- TRECHO DO DOCUMENTO
----

Personagens reais de minha infância e pré-adolescência
Durante toda a nossa existência vivemos e convivemos com pessoas cujas imagens carregamos em nossa memória por longo tempo e, às vezes, por toda a nossa vida. A família geralmente entra na categoria da presença diária e permanente. Há pessoas, as quais chamarei de personagens de minha infância e pré-adolescência, participantes na construção de uma história cotidiana de vida, que ainda faz parte das rememorações do meu imaginário pessoal.
São figuras que, segundo Edward Palmer Thompson, fazem parte da corrente de historiadores comprometida com a “História vista de baixo”, que se empenha em abordar pessoas comuns ou menos favorecidas da sociedade para revelar maior riqueza das relações sociais.
Não sou historiador e muito menos sociólogo, a intenção aqui é, como já foi esclarecido, relembrar um pouco os personagens que fizeram parte de minha infância e pré-adolescência. Meu depoimento perante a História, seguindo os caminhos de Thompson. São eles: o padeiro, o leiteiro, o aguadeiro, e as duas primeiras paixões, a professora do segundo ano primário e uma contemporânea de colégio, que estudava no terceiro ano ginasial, cuja diferença de idade ia além dos sete anos; entre mim e da dona Creusa passava de vinte anos.
Guardo nítida na memória a presença do entregador de pão. Todos os dias ele fazia essa entrega, mas só o víamos nos sábados. Nos dias úteis ele passava muito cedo, as crianças dormiam e quem recebia o pão que nos alimentava matinalmente era o nosso pai, já acordado e se preparando para a labuta diária.
O padeiro, era assim como o conhecíamos, era homem de baixa estatura, muito forte, tão forte que era capaz de carregar no ombro um cesto de vime bastante grande, que comportava centenas de pães sovados e comuns. O pão sovado, também conhecido como pão de Provence, recebeu este nome porque a massa precisa ser muito sovada para adquirir sua textura característica. Pão de origem francesa, mais especificamente da região da Provença, daí seu nome. Também é conhecido em alguns lugares do Brasil como "pão Tatu", devido ao seu formato se assemelhar a este animal.

----

- DADOS COLETADOS
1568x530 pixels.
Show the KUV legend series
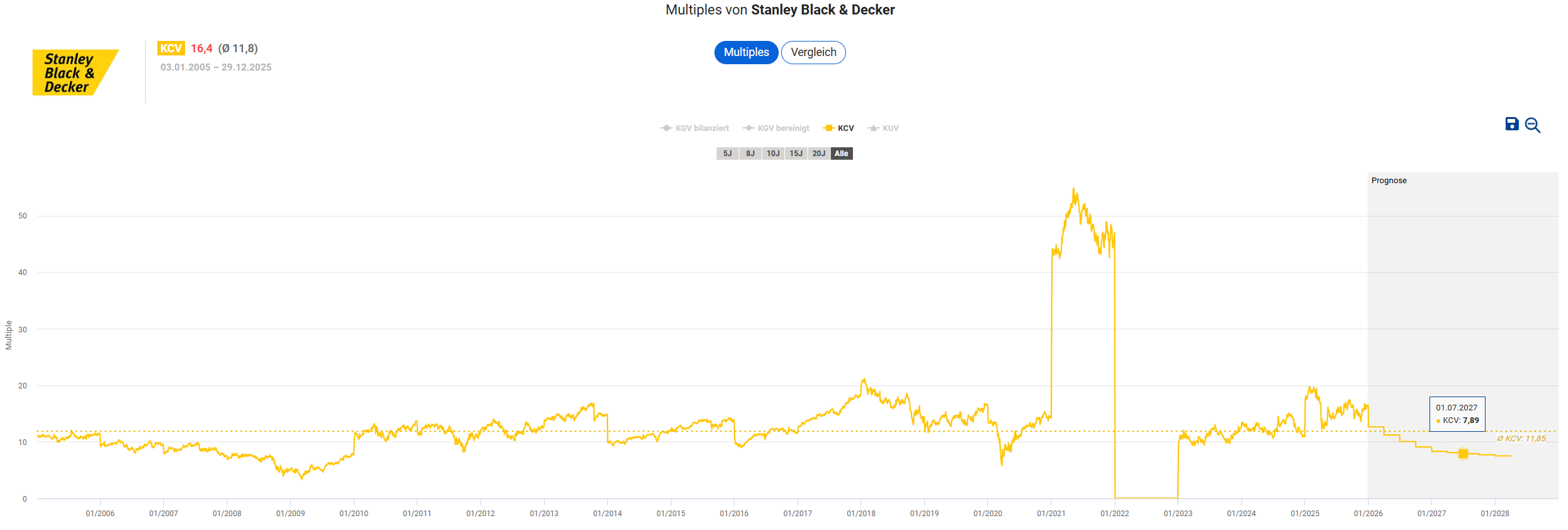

----

- O QUE FAZER
1 - No texto sobre os personagens da infância, por que o pão sovado recebeu esse nome?
2 - Transcreva do texto sobre os personagens da infância tudo o que vai de "Não sou historiador" até "de vinte anos.".

- LISTA DE RESPOSTAS
1 - Porque a massa precisa ser muito sovada para adquirir sua textura característica.

2 -
Não sou historiador e muito menos sociólogo, a intenção aqui é, como já foi esclarecido, relembrar um pouco os personagens que fizeram parte de minha infância e pré-adolescência. Meu depoimento perante a História, seguindo os caminhos de Thompson. São eles: o padeiro, o leiteiro, o aguadeiro, e as duas primeiras paixões, a professora do segundo ano primário e uma contemporânea de colégio, que estudava no terceiro ano ginasial, cuja diferença de idade ia além dos sete anos; entre mim e da dona Creusa passava de vinte anos.